Problem to solve: Repeat all the records, precisely as given.

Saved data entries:
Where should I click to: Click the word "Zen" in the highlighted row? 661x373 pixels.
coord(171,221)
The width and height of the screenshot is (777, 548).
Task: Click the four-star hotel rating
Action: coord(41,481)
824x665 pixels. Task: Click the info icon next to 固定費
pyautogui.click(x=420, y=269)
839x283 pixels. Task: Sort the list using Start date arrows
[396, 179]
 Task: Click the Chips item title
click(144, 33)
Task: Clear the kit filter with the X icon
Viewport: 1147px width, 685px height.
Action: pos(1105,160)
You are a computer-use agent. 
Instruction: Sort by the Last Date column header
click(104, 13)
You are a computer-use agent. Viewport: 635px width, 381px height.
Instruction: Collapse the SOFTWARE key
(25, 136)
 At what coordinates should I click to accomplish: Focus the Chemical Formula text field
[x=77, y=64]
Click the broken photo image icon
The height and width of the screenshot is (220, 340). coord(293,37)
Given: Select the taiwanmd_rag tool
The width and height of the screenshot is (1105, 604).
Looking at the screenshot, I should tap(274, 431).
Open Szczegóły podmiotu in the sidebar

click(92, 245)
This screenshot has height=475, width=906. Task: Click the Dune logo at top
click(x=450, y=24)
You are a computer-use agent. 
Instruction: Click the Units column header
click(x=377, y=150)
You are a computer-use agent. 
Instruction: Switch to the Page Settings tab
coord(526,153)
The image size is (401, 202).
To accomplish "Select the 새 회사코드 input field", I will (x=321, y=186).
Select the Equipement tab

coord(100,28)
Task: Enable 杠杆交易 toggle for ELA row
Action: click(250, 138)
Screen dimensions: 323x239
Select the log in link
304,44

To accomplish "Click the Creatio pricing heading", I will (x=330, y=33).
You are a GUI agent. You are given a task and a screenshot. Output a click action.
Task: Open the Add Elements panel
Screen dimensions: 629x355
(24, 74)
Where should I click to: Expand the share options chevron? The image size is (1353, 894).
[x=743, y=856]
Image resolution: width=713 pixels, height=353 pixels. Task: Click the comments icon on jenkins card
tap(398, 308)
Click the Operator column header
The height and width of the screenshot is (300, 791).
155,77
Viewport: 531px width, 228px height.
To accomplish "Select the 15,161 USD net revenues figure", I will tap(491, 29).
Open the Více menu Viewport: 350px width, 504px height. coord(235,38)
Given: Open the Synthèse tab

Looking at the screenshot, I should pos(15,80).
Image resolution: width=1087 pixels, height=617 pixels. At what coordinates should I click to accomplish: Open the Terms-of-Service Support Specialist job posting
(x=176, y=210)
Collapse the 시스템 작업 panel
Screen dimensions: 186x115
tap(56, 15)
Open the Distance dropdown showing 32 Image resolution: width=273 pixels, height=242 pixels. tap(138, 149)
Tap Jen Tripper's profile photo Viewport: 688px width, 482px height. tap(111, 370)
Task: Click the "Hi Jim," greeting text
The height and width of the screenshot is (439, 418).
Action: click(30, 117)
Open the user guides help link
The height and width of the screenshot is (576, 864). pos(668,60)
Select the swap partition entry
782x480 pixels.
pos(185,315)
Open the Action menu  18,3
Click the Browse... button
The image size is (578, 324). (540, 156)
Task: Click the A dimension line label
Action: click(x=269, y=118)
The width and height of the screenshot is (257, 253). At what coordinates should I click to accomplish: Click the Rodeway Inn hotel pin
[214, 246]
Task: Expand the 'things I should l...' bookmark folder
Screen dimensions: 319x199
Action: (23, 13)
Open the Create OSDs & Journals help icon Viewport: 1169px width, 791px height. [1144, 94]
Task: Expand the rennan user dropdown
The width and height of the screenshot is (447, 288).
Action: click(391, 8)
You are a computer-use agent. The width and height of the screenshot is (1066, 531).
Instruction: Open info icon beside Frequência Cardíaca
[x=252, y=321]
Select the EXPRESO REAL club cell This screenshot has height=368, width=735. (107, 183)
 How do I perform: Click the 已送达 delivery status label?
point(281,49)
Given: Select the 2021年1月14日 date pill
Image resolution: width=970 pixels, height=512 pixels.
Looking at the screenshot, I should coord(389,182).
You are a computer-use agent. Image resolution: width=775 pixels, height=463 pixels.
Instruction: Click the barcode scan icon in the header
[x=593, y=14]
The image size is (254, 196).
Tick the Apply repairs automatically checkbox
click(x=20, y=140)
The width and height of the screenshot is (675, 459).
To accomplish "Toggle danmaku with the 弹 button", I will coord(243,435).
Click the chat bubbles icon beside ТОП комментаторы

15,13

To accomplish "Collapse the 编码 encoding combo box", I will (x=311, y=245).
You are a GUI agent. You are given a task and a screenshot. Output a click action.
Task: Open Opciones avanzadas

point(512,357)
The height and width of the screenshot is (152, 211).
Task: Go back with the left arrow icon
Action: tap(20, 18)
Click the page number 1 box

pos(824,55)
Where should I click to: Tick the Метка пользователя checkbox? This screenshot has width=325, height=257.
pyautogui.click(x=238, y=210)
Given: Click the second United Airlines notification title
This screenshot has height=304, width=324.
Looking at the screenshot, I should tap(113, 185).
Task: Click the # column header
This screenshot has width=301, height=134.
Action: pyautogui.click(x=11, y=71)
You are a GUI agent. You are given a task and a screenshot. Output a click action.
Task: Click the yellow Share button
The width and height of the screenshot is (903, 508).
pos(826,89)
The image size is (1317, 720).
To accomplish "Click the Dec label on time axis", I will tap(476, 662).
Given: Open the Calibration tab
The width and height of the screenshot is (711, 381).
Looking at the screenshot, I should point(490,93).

Reply to the exercise:
Where should I click to: Click the word "Zen" in the highlighted row? 661x373 pixels.
coord(171,221)
The width and height of the screenshot is (777, 548).
Task: Click the four-star hotel rating
Action: coord(41,481)
824x665 pixels. Task: Click the info icon next to 固定費
pyautogui.click(x=420, y=269)
839x283 pixels. Task: Sort the list using Start date arrows
[396, 179]
 Task: Click the Chips item title
click(144, 33)
Task: Clear the kit filter with the X icon
Viewport: 1147px width, 685px height.
Action: pos(1105,160)
You are a computer-use agent. 
Instruction: Sort by the Last Date column header
click(104, 13)
You are a computer-use agent. Viewport: 635px width, 381px height.
Instruction: Collapse the SOFTWARE key
(25, 136)
 At what coordinates should I click to accomplish: Focus the Chemical Formula text field
[x=77, y=64]
Click the broken photo image icon
The height and width of the screenshot is (220, 340). coord(293,37)
Given: Select the taiwanmd_rag tool
The width and height of the screenshot is (1105, 604).
Looking at the screenshot, I should tap(274, 431).
Open Szczegóły podmiotu in the sidebar

click(92, 245)
This screenshot has height=475, width=906. Task: Click the Dune logo at top
click(x=450, y=24)
You are a computer-use agent. 
Instruction: Click the Units column header
click(x=377, y=150)
You are a computer-use agent. 
Instruction: Switch to the Page Settings tab
coord(526,153)
The image size is (401, 202).
To accomplish "Select the 새 회사코드 input field", I will (x=321, y=186).
Select the Equipement tab

coord(100,28)
Task: Enable 杠杆交易 toggle for ELA row
Action: click(250, 138)
Screen dimensions: 323x239
Select the log in link
304,44

To accomplish "Click the Creatio pricing heading", I will (x=330, y=33).
You are a GUI agent. You are given a task and a screenshot. Output a click action.
Task: Open the Add Elements panel
Screen dimensions: 629x355
(24, 74)
Where should I click to: Expand the share options chevron? The image size is (1353, 894).
[x=743, y=856]
Image resolution: width=713 pixels, height=353 pixels. Task: Click the comments icon on jenkins card
tap(398, 308)
Click the Operator column header
The height and width of the screenshot is (300, 791).
155,77
Viewport: 531px width, 228px height.
To accomplish "Select the 15,161 USD net revenues figure", I will tap(491, 29).
Open the Více menu Viewport: 350px width, 504px height. coord(235,38)
Given: Open the Synthèse tab

Looking at the screenshot, I should pos(15,80).
Image resolution: width=1087 pixels, height=617 pixels. At what coordinates should I click to accomplish: Open the Terms-of-Service Support Specialist job posting
(x=176, y=210)
Collapse the 시스템 작업 panel
Screen dimensions: 186x115
tap(56, 15)
Open the Distance dropdown showing 32 Image resolution: width=273 pixels, height=242 pixels. tap(138, 149)
Tap Jen Tripper's profile photo Viewport: 688px width, 482px height. tap(111, 370)
Task: Click the "Hi Jim," greeting text
The height and width of the screenshot is (439, 418).
Action: click(30, 117)
Open the user guides help link
The height and width of the screenshot is (576, 864). pos(668,60)
Select the swap partition entry
782x480 pixels.
pos(185,315)
Open the Action menu  18,3
Click the Browse... button
The image size is (578, 324). (540, 156)
Task: Click the A dimension line label
Action: click(x=269, y=118)
The width and height of the screenshot is (257, 253). At what coordinates should I click to accomplish: Click the Rodeway Inn hotel pin
[214, 246]
Task: Expand the 'things I should l...' bookmark folder
Screen dimensions: 319x199
Action: (23, 13)
Open the Create OSDs & Journals help icon Viewport: 1169px width, 791px height. [1144, 94]
Task: Expand the rennan user dropdown
The width and height of the screenshot is (447, 288).
Action: click(391, 8)
You are a computer-use agent. The width and height of the screenshot is (1066, 531).
Instruction: Open info icon beside Frequência Cardíaca
[x=252, y=321]
Select the EXPRESO REAL club cell This screenshot has height=368, width=735. (107, 183)
 How do I perform: Click the 已送达 delivery status label?
point(281,49)
Given: Select the 2021年1月14日 date pill
Image resolution: width=970 pixels, height=512 pixels.
Looking at the screenshot, I should coord(389,182).
You are a computer-use agent. Image resolution: width=775 pixels, height=463 pixels.
Instruction: Click the barcode scan icon in the header
[x=593, y=14]
The image size is (254, 196).
Tick the Apply repairs automatically checkbox
click(x=20, y=140)
The width and height of the screenshot is (675, 459).
To accomplish "Toggle danmaku with the 弹 button", I will coord(243,435).
Click the chat bubbles icon beside ТОП комментаторы

15,13

To accomplish "Collapse the 编码 encoding combo box", I will (x=311, y=245).
You are a GUI agent. You are given a task and a screenshot. Output a click action.
Task: Open Opciones avanzadas

point(512,357)
The height and width of the screenshot is (152, 211).
Task: Go back with the left arrow icon
Action: tap(20, 18)
Click the page number 1 box

pos(824,55)
Where should I click to: Tick the Метка пользователя checkbox? This screenshot has width=325, height=257.
pyautogui.click(x=238, y=210)
Given: Click the second United Airlines notification title
This screenshot has height=304, width=324.
Looking at the screenshot, I should tap(113, 185).
Task: Click the # column header
This screenshot has width=301, height=134.
Action: pyautogui.click(x=11, y=71)
You are a GUI agent. You are given a task and a screenshot. Output a click action.
Task: Click the yellow Share button
The width and height of the screenshot is (903, 508).
pos(826,89)
The image size is (1317, 720).
To accomplish "Click the Dec label on time axis", I will tap(476, 662).
Given: Open the Calibration tab
The width and height of the screenshot is (711, 381).
Looking at the screenshot, I should point(490,93).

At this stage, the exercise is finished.